[Pixel coordinate grounding data]

=== Begin Enclosure ===

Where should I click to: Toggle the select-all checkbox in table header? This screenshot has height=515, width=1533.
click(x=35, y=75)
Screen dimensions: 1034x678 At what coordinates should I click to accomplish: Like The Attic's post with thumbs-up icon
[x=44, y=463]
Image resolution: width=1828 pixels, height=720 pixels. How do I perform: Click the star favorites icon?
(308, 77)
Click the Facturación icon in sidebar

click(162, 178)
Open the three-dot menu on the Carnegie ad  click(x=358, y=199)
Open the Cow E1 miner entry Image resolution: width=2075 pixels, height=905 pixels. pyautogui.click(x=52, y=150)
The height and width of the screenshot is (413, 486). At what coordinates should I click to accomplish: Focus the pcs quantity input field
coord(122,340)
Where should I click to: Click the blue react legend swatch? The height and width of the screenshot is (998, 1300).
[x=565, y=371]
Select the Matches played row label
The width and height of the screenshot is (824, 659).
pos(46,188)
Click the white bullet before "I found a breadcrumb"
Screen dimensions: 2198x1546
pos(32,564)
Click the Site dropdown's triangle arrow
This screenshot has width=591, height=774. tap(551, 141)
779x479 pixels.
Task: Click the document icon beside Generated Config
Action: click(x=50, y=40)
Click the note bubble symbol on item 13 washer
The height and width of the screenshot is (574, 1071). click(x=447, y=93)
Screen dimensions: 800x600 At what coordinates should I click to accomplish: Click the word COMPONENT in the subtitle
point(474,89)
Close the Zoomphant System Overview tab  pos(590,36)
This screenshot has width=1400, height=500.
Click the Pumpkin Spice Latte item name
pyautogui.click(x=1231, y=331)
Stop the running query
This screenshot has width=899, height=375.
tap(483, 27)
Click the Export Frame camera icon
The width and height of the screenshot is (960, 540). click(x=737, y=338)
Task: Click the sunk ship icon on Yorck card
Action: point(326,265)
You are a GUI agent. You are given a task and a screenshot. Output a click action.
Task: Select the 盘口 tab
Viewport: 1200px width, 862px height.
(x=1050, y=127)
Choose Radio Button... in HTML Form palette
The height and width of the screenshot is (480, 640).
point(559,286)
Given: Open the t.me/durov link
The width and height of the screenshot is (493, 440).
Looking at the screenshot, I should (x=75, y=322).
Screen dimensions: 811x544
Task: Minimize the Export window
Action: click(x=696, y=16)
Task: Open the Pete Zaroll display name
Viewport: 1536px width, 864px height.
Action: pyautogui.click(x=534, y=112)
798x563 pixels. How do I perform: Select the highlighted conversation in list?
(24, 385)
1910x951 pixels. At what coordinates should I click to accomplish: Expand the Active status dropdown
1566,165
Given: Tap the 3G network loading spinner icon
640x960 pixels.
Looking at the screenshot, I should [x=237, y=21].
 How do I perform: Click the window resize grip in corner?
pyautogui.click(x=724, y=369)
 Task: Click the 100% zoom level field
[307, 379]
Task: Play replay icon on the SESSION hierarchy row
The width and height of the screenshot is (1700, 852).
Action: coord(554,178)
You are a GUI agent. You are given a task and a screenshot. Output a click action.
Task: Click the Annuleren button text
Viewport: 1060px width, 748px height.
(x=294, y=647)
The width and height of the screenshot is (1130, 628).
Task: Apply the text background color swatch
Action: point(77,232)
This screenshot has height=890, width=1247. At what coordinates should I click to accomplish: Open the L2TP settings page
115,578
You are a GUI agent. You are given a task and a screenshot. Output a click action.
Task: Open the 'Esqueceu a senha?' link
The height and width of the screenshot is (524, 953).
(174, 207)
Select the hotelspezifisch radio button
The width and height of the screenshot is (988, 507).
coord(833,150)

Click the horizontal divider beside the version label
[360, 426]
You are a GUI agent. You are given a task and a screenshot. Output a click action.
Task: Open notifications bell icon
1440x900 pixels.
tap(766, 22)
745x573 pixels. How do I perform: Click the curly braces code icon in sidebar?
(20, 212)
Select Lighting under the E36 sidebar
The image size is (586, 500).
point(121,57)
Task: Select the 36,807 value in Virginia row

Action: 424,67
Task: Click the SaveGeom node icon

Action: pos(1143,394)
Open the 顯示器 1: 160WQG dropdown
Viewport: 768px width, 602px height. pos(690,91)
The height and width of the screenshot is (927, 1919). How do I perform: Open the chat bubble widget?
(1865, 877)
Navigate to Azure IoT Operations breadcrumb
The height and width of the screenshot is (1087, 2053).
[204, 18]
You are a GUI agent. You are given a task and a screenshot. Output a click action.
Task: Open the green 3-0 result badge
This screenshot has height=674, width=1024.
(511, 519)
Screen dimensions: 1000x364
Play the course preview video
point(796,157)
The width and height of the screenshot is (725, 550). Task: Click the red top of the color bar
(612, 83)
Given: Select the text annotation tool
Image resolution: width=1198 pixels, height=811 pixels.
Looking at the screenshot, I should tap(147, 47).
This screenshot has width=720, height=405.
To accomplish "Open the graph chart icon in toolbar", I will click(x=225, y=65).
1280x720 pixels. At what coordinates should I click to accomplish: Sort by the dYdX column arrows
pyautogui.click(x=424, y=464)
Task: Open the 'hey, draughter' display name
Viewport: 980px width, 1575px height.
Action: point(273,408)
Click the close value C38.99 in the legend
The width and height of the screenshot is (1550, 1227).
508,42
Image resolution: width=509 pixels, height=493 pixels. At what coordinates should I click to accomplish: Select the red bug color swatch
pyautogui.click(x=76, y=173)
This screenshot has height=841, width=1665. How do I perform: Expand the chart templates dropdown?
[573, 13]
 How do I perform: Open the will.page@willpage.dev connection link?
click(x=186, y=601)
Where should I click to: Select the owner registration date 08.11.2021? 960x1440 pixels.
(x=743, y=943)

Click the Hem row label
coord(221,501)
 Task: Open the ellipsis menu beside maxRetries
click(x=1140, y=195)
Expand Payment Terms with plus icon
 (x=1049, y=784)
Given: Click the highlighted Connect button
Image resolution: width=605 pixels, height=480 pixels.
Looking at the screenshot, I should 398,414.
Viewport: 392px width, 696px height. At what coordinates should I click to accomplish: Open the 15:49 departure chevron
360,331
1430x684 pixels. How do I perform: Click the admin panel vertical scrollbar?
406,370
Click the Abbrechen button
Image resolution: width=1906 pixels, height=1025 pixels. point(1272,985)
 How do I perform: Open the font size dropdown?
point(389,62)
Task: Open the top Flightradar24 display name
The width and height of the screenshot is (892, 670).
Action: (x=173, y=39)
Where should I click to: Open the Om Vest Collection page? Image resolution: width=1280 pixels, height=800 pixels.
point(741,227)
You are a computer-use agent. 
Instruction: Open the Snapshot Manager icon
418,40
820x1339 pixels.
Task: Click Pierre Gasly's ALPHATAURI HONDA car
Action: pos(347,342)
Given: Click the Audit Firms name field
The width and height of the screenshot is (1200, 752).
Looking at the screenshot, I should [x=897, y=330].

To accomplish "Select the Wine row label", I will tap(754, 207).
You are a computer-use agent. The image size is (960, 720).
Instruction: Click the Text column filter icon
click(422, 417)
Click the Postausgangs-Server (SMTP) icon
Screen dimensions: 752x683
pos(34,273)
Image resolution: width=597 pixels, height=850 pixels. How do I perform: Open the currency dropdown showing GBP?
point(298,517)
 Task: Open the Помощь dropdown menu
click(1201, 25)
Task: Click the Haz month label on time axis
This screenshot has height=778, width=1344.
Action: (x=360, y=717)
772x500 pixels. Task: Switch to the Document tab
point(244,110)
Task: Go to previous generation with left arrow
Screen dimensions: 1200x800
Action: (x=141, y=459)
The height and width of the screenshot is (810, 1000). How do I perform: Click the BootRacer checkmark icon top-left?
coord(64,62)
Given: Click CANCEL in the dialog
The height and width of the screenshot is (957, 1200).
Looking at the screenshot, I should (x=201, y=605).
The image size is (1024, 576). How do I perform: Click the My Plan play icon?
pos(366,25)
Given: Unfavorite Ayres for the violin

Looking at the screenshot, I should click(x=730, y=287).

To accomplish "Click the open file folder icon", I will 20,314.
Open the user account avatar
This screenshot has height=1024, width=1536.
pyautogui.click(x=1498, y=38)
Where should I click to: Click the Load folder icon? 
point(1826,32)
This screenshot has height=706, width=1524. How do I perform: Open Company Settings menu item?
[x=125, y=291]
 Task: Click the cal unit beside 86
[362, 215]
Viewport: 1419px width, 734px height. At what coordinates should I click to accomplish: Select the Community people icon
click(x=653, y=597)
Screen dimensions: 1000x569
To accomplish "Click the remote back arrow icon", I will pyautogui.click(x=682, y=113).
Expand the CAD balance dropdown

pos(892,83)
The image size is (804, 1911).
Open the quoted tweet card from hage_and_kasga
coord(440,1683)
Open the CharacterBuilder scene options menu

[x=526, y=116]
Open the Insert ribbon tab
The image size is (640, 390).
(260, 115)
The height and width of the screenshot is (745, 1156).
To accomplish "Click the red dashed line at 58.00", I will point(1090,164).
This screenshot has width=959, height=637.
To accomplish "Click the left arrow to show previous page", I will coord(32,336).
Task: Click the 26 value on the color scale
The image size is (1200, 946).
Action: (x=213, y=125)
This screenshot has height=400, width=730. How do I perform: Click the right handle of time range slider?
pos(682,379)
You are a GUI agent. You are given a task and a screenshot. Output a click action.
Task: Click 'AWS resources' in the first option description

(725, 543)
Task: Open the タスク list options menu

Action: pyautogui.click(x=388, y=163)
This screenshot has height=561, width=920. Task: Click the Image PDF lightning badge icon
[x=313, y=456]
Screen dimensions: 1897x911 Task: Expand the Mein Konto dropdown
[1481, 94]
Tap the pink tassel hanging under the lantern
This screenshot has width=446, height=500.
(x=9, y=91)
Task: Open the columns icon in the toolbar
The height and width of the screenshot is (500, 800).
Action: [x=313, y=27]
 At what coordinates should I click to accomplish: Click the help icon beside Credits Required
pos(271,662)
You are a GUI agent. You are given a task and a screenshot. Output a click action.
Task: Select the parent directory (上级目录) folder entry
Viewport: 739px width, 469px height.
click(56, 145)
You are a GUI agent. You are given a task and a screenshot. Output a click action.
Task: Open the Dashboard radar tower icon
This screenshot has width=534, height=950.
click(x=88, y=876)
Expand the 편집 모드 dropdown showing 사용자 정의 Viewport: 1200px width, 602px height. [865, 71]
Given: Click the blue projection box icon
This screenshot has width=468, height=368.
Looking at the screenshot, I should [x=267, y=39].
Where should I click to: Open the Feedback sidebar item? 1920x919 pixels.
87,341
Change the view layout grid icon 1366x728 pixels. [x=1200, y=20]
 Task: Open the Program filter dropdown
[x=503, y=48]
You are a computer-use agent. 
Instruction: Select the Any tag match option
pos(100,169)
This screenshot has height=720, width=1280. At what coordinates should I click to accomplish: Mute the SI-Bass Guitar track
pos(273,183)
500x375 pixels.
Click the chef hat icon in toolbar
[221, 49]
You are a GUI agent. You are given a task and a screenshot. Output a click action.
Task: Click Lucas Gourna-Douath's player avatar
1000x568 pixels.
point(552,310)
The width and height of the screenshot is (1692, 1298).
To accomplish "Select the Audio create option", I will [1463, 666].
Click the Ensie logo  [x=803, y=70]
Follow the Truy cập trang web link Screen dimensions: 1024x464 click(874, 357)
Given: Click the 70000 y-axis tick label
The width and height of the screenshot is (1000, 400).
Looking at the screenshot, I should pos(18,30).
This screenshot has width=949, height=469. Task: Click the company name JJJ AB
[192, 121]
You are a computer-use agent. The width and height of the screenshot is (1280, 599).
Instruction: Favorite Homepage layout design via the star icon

=== End Enclosure ===

§ **WHAT YOU NEED TO DO**
Across the entries, state how many lines contain "axis", giving the number only.

§ **ANSWER FOR THE TASK**
2